I'm definitely going to get an electric water heater this Spring/Summer to end my dependence on oil. My pellet stove has saved me over $1000/yr so far.  I have a 50-gallon electric water heater in my family's summer house on the Cape and have never run out of hot water with long outside showers, dinner guests, etc. Also, next week I am having a full-blown energy audit -- infrared imaging of the walls, smoke test with a fan on the front door etc. I'm hoping I can fix myself whatever it reveals, saving some money. This is the year for me to finally get as energy efficient as I can. (Wish me luck.)


----------



## Seasoned Oak (Apr 10, 2013)

briansol said:


> . We go in succession 1-2-3 in the morning, and with the boiler its not a problem. I go last... so I want to make sure if I do this, I still have a hot shower.


 Anyone in this situation will need a large WH. Only other solution would be a smaller one run at high temp with a tempering valve.


----------



## AddictiveStew (Apr 11, 2013)

Highbeam said:


> 20 minutes is more standard for real people and if you start that clock when you first open the faucet then I believe that very few regular people take 10 gallon showers. So 20 minutes with a low flow 2gpm shower head is 40 gallons. But wait, shower water is not straight 120 degree hot water, it is mixed with cold 55 degree water to get you from 120 down to 100 degrees or so. This means that your 40 gallon tank can make way more than 40 gallons of shower water and while you are in the shower, the water heater is trying to recover.
> 
> A 50 gallon HWT is very standard for 3 bedroom homes. Anything smaller might actually hurt the home's resale value. There is no real downside to a large water heater, the element sizes are the same. You're just storing more heated water.
> 
> ...


 
What can I do to make it up to code?


----------



## jharkin (Apr 11, 2013)

It needs to be run in conduit, at least up to the ceiling where it can be properly supported.


----------



## moey (Apr 11, 2013)

AddictiveStew said:


> What can I do to make it up to code?


 
The electrical wire should be in conduit from the heater to junction box on the wall or above. However there is debate as to whether its required usually the town inspector has the last say, Id be willing to bet they will say it should be in conduit. To bore you with details NEC code says not to put NM wire in a raceway which conduit qualifies but its usually expected for it to be in conduit going to hot water heater. Can't win...


----------



## woodgeek (Apr 11, 2013)

I ran romex to a junction box on the wall nest to the unit, and ran an 'armored cable' hanging from the box to the unit. (conduit is not required in a garage in my area) Had to buy 25' of the right armored cable to use 4'. Gave the rest away. My unit specified solid core wire, which ruled out other options like 'appliance whips'. Also, some areas want a cutoff switch next to the unit. In my case, if the unit is in a line of sight of the breaker box, a switch in not required.


----------



## Highbeam (Apr 11, 2013)

moey said:


> To bore you with details NEC code says not to put NM wire in a raceway which conduit qualifies


 
Sorry Moey, this is absolutely wrong. You are spreading bad info here. Romex (NM) may be in conduit so long as you don't exceed the fill limits and so long as the conduit is not in a wet location. If you don't know code, then don't quote code.


----------



## Lake Girl (Apr 11, 2013)

Seasoned Oak said:


> Exactly! A bathtub will use many times more water than a shower. Here we all use showers maybe 10 Gal hot water use at a time. Lots of 1 and 2 person households out there so one size dont fit all.


 
No teenage girls in your house  That changes the water use factor for a shower....


----------



## Seasoned Oak (Apr 11, 2013)

Lake Girl said:


> No teenage girls in your house That changes the water use factor for a shower....

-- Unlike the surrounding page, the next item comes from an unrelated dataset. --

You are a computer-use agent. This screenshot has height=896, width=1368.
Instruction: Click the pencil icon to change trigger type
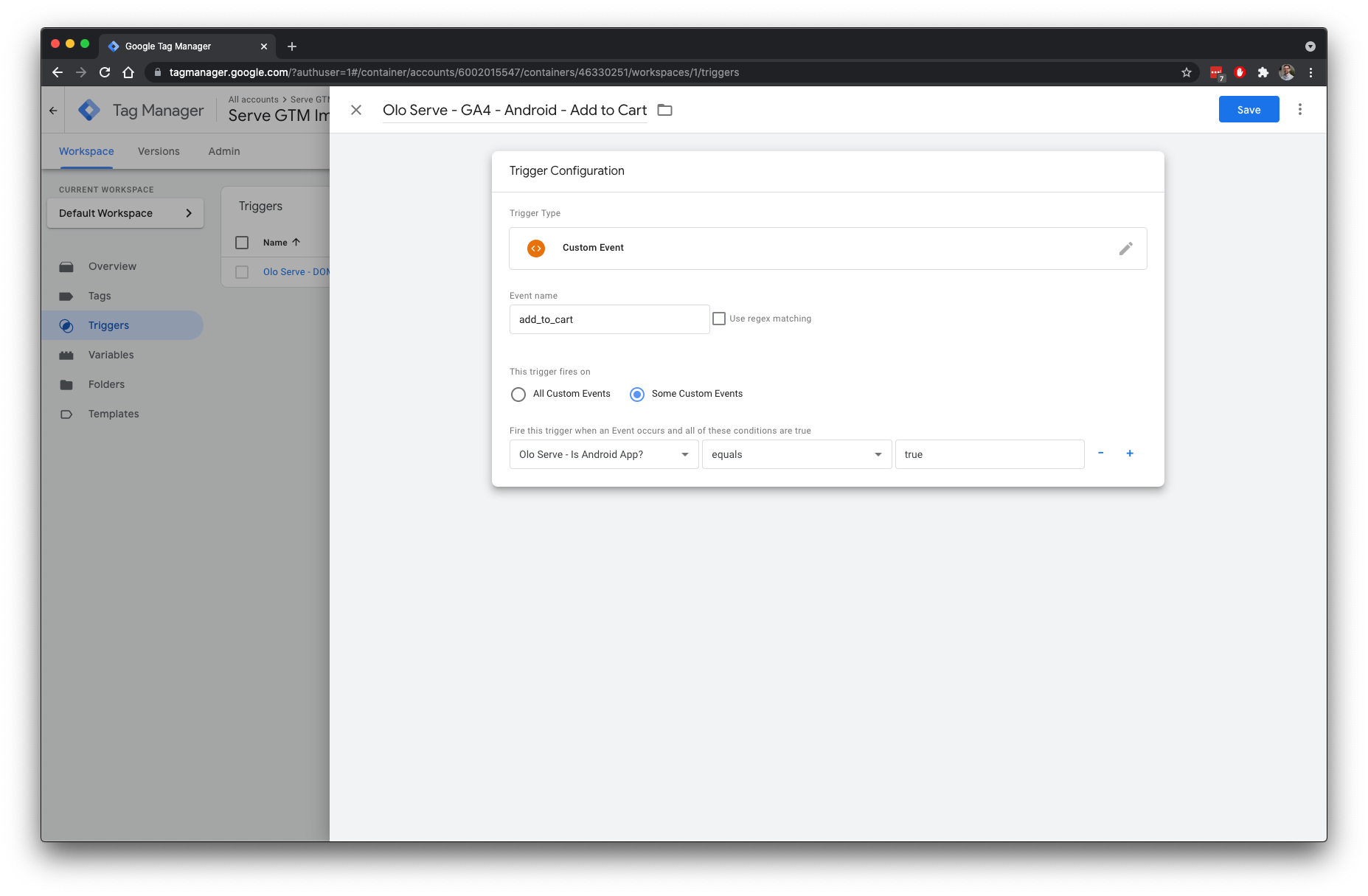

Actually i do have a 16 YR old daughter who does like to take hour long showers. So the smaller heater provides another function which is a self limiting conservation feature. After about 30-40 minutes or so she is "encouraged to wrap it up" by the cooler water. I consider this feature an added benefit of a smaller WH rather than a limitation.


----------



## Highbeam (Apr 11, 2013)

Seasoned Oak said:


> Actually i do have a 16 YR old daughter who does like to take hour long showers. So the smaller heater provides another function which is a self limiting conservation feature. After about 30-40 minutes or so she is "encouraged to wrap it up" by the cooler water. I consider this feature an added benefit of a smaller WH rather than a limitation.


 
Yet another reason I don't like tankless heaters. 2gpm shower head would suck up a 30 gallon tank quickly. maybe 20-30 minutes? I did some checking and the marathon 30 gallon tank has the same energy factor as the 50 gallon tank. Also, the 30 gallon unit is available with all of the same wattage elements as the bigger tanks so recovery time is less.


----------



## Seasoned Oak (Apr 11, 2013)

Highbeam said:


> Yet another reason I don't like tankless heaters. 2gpm shower head would suck up a 30 gallon tank quickly. maybe 20-30 minutes? I did some checking and the marathon 30 gallon tank has the same energy factor as the 50 gallon tank. Also, the 30 gallon unit is available with all of the same wattage elements as the bigger tanks so recovery time is less.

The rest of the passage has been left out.